What to work on »
Hunt for the word "agent" across the entries below, copying each line that holds it.

(Stored data entries)
=== Begin Enclosure ===

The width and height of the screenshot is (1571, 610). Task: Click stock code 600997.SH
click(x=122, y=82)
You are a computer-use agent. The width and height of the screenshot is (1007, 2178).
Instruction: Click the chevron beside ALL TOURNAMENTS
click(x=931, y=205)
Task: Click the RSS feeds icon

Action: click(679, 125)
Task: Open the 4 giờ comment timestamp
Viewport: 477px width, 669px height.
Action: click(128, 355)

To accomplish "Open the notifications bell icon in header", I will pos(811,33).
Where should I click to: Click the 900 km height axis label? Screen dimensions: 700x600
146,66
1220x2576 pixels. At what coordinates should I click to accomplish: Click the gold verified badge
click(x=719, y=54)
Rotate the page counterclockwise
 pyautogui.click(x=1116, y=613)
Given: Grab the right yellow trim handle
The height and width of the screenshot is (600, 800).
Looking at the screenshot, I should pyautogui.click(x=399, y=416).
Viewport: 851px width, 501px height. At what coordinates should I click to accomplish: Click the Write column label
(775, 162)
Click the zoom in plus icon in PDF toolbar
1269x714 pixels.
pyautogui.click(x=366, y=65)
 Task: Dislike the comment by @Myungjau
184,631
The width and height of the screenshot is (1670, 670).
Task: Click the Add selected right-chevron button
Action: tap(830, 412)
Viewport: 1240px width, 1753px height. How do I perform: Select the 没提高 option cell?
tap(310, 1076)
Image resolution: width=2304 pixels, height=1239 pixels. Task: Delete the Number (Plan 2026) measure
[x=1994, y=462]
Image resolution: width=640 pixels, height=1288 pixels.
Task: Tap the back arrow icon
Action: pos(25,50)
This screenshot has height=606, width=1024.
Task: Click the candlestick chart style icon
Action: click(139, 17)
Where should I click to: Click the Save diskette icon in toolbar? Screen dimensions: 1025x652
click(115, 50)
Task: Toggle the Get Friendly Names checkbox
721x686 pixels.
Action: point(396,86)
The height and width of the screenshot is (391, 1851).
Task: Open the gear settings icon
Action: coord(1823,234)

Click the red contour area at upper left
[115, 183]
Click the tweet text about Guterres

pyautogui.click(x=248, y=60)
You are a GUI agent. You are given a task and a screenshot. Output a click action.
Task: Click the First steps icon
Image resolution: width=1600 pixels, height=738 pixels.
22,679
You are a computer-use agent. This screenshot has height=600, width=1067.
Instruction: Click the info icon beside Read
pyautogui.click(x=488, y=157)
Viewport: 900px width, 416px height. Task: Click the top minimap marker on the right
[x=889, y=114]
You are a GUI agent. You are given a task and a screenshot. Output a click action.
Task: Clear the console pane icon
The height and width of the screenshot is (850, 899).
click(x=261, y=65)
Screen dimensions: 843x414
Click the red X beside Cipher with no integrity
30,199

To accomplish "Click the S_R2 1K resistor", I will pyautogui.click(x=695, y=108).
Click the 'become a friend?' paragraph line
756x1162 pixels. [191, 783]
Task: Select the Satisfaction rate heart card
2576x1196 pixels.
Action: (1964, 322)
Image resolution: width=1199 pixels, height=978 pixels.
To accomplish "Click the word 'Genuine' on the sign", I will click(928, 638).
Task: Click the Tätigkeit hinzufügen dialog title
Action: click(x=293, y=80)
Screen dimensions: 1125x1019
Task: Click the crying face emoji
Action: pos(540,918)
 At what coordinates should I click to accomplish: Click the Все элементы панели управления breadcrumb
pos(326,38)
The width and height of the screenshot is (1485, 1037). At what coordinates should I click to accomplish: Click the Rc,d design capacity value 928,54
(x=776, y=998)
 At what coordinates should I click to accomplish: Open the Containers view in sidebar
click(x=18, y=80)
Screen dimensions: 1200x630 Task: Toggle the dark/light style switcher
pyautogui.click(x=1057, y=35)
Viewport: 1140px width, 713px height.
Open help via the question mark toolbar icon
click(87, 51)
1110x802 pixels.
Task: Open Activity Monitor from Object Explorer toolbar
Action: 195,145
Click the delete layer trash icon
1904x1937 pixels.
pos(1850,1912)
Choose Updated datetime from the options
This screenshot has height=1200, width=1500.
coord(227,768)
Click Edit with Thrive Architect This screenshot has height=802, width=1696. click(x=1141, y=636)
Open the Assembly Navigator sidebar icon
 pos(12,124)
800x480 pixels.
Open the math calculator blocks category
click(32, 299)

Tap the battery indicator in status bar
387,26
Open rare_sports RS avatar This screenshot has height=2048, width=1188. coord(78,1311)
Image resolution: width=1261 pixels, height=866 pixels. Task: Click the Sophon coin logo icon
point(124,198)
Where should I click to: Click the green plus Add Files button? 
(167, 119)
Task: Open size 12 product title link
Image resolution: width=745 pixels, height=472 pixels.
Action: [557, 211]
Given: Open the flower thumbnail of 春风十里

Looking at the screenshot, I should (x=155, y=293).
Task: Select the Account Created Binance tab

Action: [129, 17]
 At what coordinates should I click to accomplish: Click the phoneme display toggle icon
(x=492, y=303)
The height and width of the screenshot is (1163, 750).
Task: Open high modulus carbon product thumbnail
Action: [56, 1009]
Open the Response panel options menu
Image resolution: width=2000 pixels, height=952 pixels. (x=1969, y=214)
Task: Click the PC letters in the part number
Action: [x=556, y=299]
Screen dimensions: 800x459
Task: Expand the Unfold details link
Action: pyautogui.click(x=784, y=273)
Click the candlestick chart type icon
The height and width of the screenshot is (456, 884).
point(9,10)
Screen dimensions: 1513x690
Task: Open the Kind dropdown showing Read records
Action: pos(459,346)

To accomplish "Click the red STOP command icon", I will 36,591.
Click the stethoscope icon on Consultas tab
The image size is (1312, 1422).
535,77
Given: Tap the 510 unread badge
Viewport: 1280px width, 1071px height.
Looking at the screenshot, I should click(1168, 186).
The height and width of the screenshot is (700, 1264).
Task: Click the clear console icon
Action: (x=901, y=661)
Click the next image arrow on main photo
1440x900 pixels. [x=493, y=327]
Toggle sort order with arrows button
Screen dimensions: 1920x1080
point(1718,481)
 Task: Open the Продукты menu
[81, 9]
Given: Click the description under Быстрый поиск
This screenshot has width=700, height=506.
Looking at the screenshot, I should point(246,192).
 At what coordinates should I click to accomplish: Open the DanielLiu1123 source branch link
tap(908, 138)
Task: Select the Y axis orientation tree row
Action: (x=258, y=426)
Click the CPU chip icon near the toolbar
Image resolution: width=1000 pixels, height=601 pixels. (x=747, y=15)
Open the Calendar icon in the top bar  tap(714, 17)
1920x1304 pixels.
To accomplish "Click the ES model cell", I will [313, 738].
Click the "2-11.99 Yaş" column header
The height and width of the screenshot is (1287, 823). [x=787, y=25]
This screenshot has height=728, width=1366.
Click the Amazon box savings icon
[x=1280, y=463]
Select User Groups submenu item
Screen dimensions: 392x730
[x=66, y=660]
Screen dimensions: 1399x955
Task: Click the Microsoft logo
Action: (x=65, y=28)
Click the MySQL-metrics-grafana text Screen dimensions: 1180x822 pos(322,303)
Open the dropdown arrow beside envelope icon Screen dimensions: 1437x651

=== End Enclosure ===

Expected output »
You are a computer-use agent. The width and height of the screenshot is (1007, 2178).
You are a GUI agent. You are given a task and a screenshot. Output a click action.
You are a computer-use agent. This screenshot has height=600, width=1067.
You are a GUI agent. You are given a task and a screenshot. Output a click action.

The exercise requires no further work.